(Collected data entries)
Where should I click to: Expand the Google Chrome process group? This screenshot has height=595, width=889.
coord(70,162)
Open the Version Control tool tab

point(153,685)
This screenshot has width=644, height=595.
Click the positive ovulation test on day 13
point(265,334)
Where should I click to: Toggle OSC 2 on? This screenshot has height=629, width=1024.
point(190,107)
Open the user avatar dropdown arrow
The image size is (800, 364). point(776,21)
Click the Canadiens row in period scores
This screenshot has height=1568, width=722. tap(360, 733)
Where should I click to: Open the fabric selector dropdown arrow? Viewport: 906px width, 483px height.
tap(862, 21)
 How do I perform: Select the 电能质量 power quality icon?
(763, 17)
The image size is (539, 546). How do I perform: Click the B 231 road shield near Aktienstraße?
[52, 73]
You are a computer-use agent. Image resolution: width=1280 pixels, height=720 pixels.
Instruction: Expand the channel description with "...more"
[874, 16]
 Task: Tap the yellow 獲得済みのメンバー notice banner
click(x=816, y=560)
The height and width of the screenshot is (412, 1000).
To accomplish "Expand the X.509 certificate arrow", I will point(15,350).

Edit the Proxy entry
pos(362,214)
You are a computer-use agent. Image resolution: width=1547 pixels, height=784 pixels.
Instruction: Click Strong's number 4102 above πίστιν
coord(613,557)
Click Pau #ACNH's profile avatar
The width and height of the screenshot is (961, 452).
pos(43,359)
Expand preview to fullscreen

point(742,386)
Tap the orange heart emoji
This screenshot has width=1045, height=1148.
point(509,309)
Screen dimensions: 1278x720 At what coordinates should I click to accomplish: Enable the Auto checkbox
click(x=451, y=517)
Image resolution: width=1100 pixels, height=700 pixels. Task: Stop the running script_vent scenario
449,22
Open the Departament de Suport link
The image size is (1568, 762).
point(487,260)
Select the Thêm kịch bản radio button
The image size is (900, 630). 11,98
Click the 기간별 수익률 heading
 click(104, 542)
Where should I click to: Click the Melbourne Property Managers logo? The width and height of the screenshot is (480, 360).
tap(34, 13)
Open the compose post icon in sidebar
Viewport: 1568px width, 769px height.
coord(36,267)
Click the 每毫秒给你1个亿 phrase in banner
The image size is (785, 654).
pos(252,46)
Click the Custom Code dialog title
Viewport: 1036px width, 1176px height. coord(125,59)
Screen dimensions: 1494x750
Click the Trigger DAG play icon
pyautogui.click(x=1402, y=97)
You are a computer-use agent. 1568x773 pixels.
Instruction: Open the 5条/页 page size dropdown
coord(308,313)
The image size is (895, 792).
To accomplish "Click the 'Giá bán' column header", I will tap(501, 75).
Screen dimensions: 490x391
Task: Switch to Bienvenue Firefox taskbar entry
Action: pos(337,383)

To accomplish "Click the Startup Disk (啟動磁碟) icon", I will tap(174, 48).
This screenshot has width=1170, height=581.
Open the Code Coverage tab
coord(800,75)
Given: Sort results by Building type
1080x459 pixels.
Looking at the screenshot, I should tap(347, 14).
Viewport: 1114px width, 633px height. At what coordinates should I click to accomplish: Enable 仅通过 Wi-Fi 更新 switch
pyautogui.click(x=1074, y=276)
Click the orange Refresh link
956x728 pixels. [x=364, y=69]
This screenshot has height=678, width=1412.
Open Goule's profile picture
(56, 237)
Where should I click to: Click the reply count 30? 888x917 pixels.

### TASK PROMPT
What is needed is an exact transcription of all the data.

### WRITTEN RESPONSE
Where should I click to: Expand the Google Chrome process group? This screenshot has height=595, width=889.
coord(70,162)
Open the Version Control tool tab

point(153,685)
This screenshot has width=644, height=595.
Click the positive ovulation test on day 13
point(265,334)
Where should I click to: Toggle OSC 2 on? This screenshot has height=629, width=1024.
point(190,107)
Open the user avatar dropdown arrow
The image size is (800, 364). point(776,21)
Click the Canadiens row in period scores
This screenshot has height=1568, width=722. tap(360, 733)
Where should I click to: Open the fabric selector dropdown arrow? Viewport: 906px width, 483px height.
tap(862, 21)
 How do I perform: Select the 电能质量 power quality icon?
(763, 17)
The image size is (539, 546). How do I perform: Click the B 231 road shield near Aktienstraße?
[52, 73]
You are a computer-use agent. Image resolution: width=1280 pixels, height=720 pixels.
Instruction: Expand the channel description with "...more"
[874, 16]
 Task: Tap the yellow 獲得済みのメンバー notice banner
click(x=816, y=560)
The height and width of the screenshot is (412, 1000).
To accomplish "Expand the X.509 certificate arrow", I will point(15,350).

Edit the Proxy entry
pos(362,214)
You are a computer-use agent. Image resolution: width=1547 pixels, height=784 pixels.
Instruction: Click Strong's number 4102 above πίστιν
coord(613,557)
Click Pau #ACNH's profile avatar
The width and height of the screenshot is (961, 452).
pos(43,359)
Expand preview to fullscreen

point(742,386)
Tap the orange heart emoji
This screenshot has width=1045, height=1148.
point(509,309)
Screen dimensions: 1278x720 At what coordinates should I click to accomplish: Enable the Auto checkbox
click(x=451, y=517)
Image resolution: width=1100 pixels, height=700 pixels. Task: Stop the running script_vent scenario
449,22
Open the Departament de Suport link
The image size is (1568, 762).
point(487,260)
Select the Thêm kịch bản radio button
The image size is (900, 630). 11,98
Click the 기간별 수익률 heading
 click(104, 542)
Where should I click to: Click the Melbourne Property Managers logo? The width and height of the screenshot is (480, 360).
tap(34, 13)
Open the compose post icon in sidebar
Viewport: 1568px width, 769px height.
coord(36,267)
Click the 每毫秒给你1个亿 phrase in banner
The image size is (785, 654).
pos(252,46)
Click the Custom Code dialog title
Viewport: 1036px width, 1176px height. coord(125,59)
Screen dimensions: 1494x750
Click the Trigger DAG play icon
pyautogui.click(x=1402, y=97)
You are a computer-use agent. 1568x773 pixels.
Instruction: Open the 5条/页 page size dropdown
coord(308,313)
The image size is (895, 792).
To accomplish "Click the 'Giá bán' column header", I will tap(501, 75).
Screen dimensions: 490x391
Task: Switch to Bienvenue Firefox taskbar entry
Action: pos(337,383)

To accomplish "Click the Startup Disk (啟動磁碟) icon", I will tap(174, 48).
This screenshot has width=1170, height=581.
Open the Code Coverage tab
coord(800,75)
Given: Sort results by Building type
1080x459 pixels.
Looking at the screenshot, I should tap(347, 14).
Viewport: 1114px width, 633px height. At what coordinates should I click to accomplish: Enable 仅通过 Wi-Fi 更新 switch
pyautogui.click(x=1074, y=276)
Click the orange Refresh link
956x728 pixels. [x=364, y=69]
This screenshot has height=678, width=1412.
Open Goule's profile picture
(56, 237)
Where should I click to: Click the reply count 30? 888x917 pixels.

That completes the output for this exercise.